◆ INSTRUCTIONS FOR THE TASK ◆
Write out the lines below as a numbered list, skipping any blank lines. Leave the pictures out.

◆ PROVIDED ENTRIES ◆
****************************************

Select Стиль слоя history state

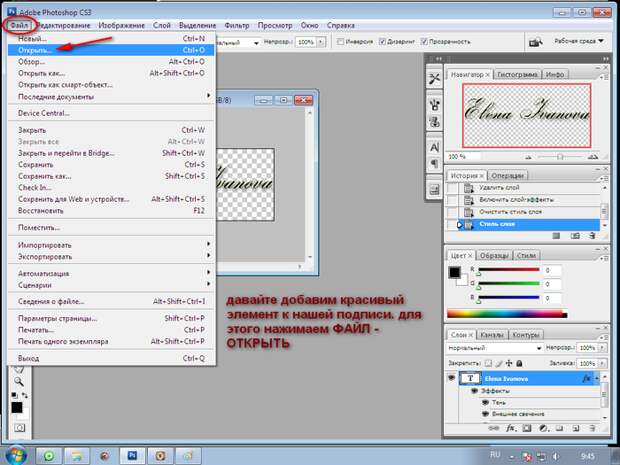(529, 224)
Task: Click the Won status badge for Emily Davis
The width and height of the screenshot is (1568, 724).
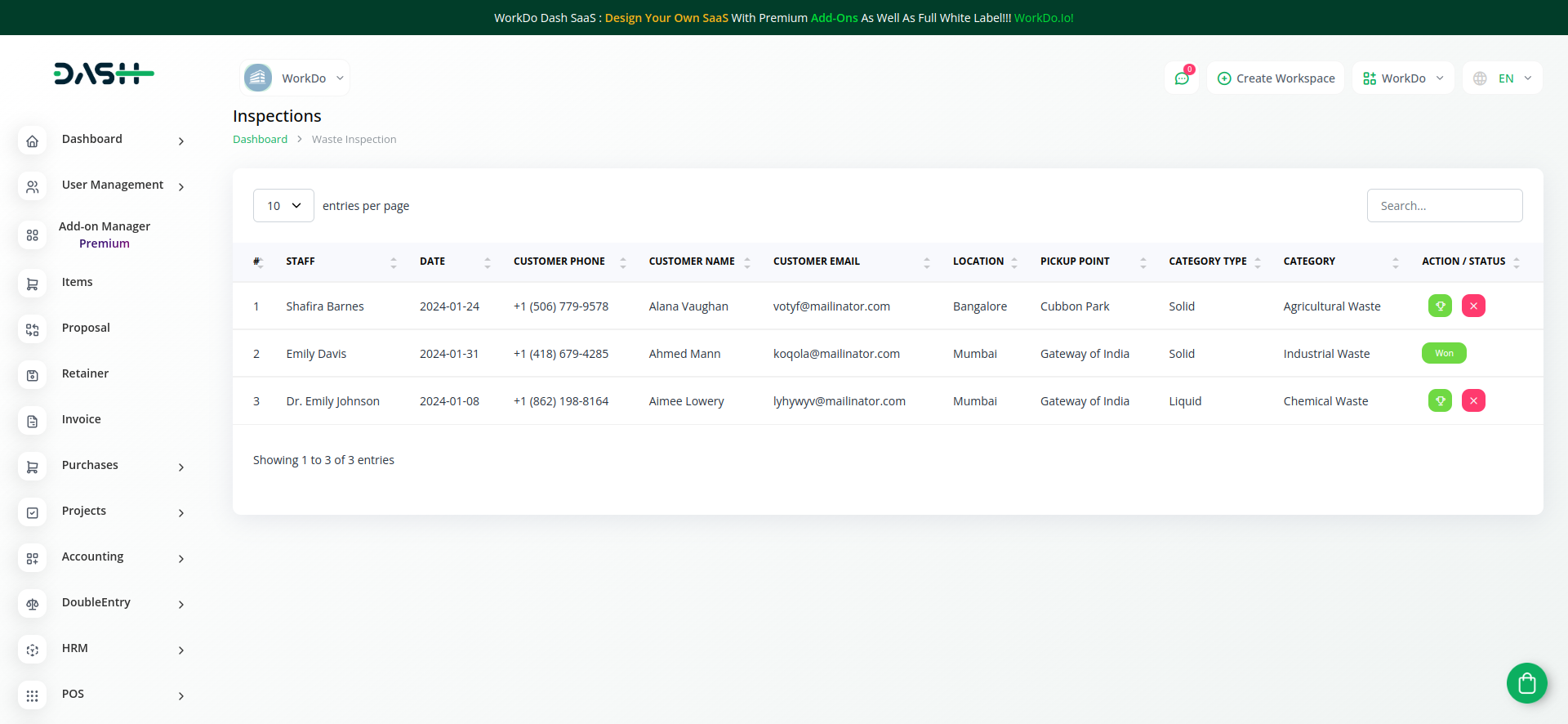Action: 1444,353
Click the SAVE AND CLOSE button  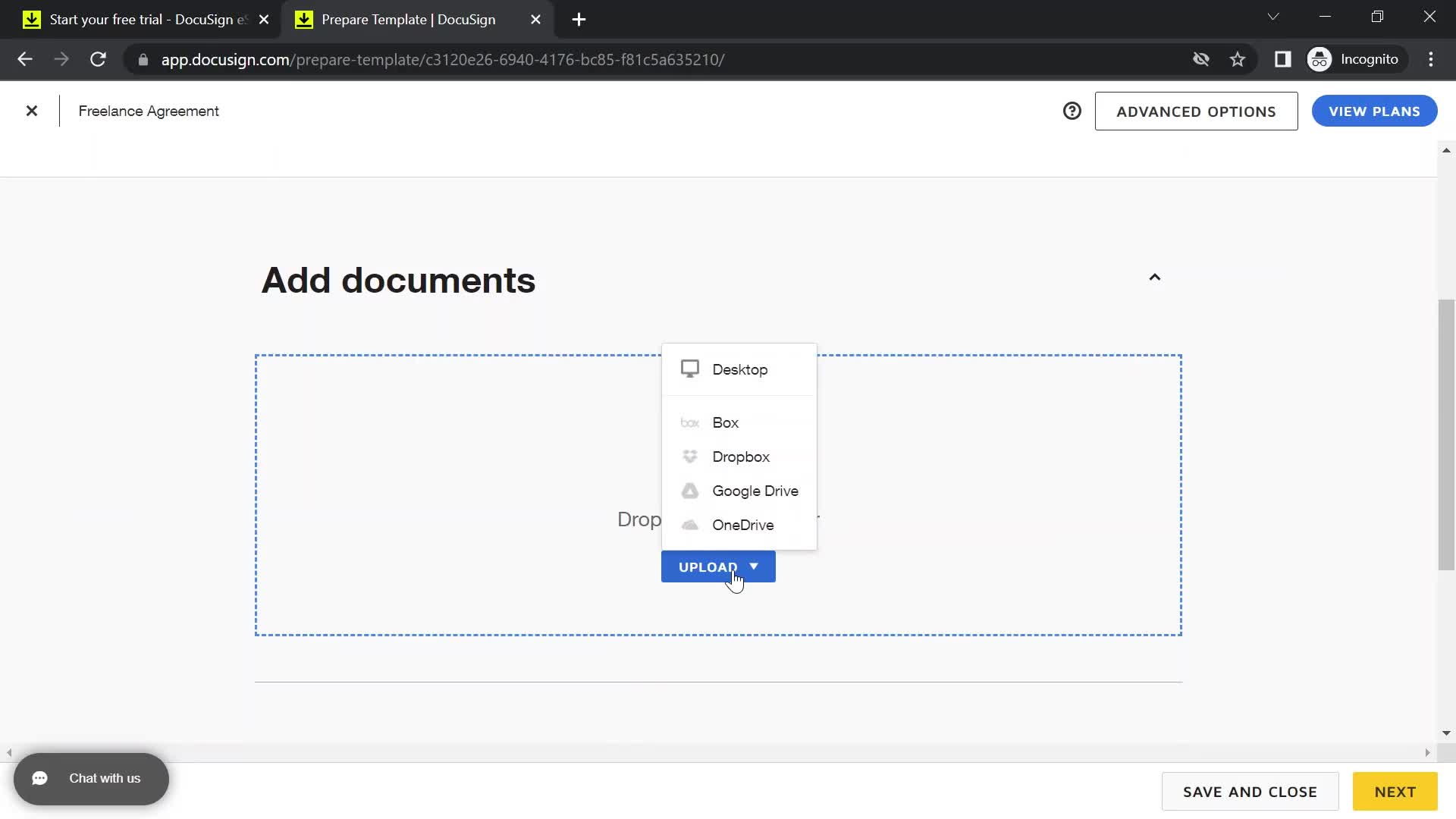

****************************************

◆ WRITTEN SOLUTION ◆
1. Select Стиль слоя history state
2. (529, 224)
3. Task: Click the Won status badge for Emily Davis
4. The width and height of the screenshot is (1568, 724).
5. Action: 1444,353
6. Click the SAVE AND CLOSE button  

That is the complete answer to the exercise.